President Roosevelt said it best: “All we have to fear is fear itself.” Right now, there’s no shortage of fear.
Consider some recent headlines:
o Consumer Confidence Index hits a low of 57.2 in May, after 5 months of decline.
o Gas prices torpedo consumer sentiment.
o Weakening job prospects ahead.
o FDIC: the nation’s ailing banking system likely to weaken further.
o Inflation a top worry
Then there are the unbelievable events, such as the collapse of Bear Stearns and the huge losses at Soci?t? G?n?rale. Home foreclosures occur everywhere, even in the better parts of town. The word “insecurity” is prevalent, as are the new catch phrases–sub-prime crisis, credit swaps, derivatives and financial engineering.
A lot of the trouble relates to malperformance of a statistical measure known as the standard deviation, a measure of total risk resulting when an asset does not perform as expected. (When will we learn that the standard deviation doesn’t work, if the bad things happen all at the same time?)
To make things worse, the nation is now in an election cycle.
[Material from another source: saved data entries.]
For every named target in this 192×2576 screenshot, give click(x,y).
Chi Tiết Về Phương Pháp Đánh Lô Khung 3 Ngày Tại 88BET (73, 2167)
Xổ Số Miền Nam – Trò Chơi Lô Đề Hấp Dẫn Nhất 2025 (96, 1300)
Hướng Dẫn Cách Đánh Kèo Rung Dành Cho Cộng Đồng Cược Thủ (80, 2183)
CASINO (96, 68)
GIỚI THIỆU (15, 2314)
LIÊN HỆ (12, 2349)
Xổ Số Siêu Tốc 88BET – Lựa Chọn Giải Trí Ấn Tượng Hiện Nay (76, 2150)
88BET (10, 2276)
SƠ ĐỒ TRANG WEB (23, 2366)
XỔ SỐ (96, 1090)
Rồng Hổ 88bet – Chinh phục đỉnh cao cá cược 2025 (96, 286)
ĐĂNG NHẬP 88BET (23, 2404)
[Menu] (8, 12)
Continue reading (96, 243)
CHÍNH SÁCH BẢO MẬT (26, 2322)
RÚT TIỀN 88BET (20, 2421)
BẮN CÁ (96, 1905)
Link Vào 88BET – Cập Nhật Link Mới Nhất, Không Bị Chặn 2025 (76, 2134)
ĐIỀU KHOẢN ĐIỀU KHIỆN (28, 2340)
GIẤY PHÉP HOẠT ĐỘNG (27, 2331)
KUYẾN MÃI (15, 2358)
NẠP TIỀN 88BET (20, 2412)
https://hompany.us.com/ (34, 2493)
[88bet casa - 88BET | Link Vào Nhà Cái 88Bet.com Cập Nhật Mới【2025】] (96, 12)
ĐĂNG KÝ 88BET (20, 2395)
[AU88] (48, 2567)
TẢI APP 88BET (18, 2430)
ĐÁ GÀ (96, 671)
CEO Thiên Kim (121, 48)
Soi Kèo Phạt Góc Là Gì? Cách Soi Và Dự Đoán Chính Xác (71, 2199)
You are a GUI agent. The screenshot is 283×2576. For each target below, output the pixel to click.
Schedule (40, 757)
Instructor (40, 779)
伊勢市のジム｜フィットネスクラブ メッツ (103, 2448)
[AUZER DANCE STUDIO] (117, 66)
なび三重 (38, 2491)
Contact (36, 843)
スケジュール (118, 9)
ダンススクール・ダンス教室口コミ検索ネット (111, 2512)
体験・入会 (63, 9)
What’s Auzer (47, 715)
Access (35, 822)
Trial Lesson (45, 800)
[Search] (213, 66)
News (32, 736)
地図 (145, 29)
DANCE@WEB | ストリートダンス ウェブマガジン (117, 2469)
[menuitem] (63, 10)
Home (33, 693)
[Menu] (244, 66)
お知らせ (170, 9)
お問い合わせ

This seems to create only 1 certainty: nothing helpful will be done until 2009.
In the meantime, it seems no one is buying anything. Credit is drying up everywhere. It is said that this fact may even be affecting the premium finance aspects of the insurance business.
So then, what about the insurance business? Some believe sales, productivity and opportunity in the life and health insurance sector are being hobbled by the very same forces. But look carefully, and some bright spots are clearly visible.
For instance, ordinary life sales in the first quarter of 2008 (compared to the first quarter of 2007) were up 1% by annualized premium and flat by face amount, according to LIMRA International, Windsor, Conn. For the quarter, the best performer was universal life in the LIMRA survey, with a growth rate of 8% by annualized premium and 6% by face amount.
Those numbers represent a pretty good performance for an economic period that is widely considered to be gloomy–especially since ordinary life sales have been essentially flat for several years.
Incidentally, the industry buzz has it that the premium finance aspects of the business are almost as active as ever, the credit crisis notwithstanding.
Bright spots like this should be sought out and built upon. For example, while I served as chief executive officer of a life company some time ago, gloomy economic periods kept coming along every 5 to 10 years. Things got rough. But those periods proved to be the occasions to improve customer service and persistency skills, and also to recruit really good new agents who were looking for new opportunities.
More importantly, I’m not aware that sales actually fell off during those difficult periods, despite fears that they would. Perhaps, this speaks to the fundamental value of the life insurance product, in bad times or good.
(As an aside, during one gloomy period, the company introduced an underwriting approach that treated everyone the same, depending only on the client’s own socio-economic circumstances. This proved to be a major marketing success. What’s more, as of 2008, socio-economic underwriting is of critical importance in the preferred, upper class market.)
What about recovery from gloomy periods? The chart shows 5 historic periods, as well as the present one. Three of the periods were election years in which the presidency would change (1932, 1980 and 2008). The very fact of an election seems to bring on uncertainty and a do-nothing mood; and that certainly seems to be happening right now. But new presidents eventually bring on recoveries (e.g., Roosevelt in 1934; Reagan in 1983). This is something to keep in mind as the industry moves through today’s difficult time.
Recoveries seem to take 2 to 3 years. But this time around, recovery may be quicker. For one thing, the present gloomy period really started in early 2007, so maybe 2008 is a working-out year. Besides, there are good signs: unemployment is not high; the dollar and oil prices seem to have stabilized (though the oil issue still has question marks); and yield on 10-year treasuries is up.
Long story short: there is reason to hope that recovery may start to emerge in 2009, after the new President takes office.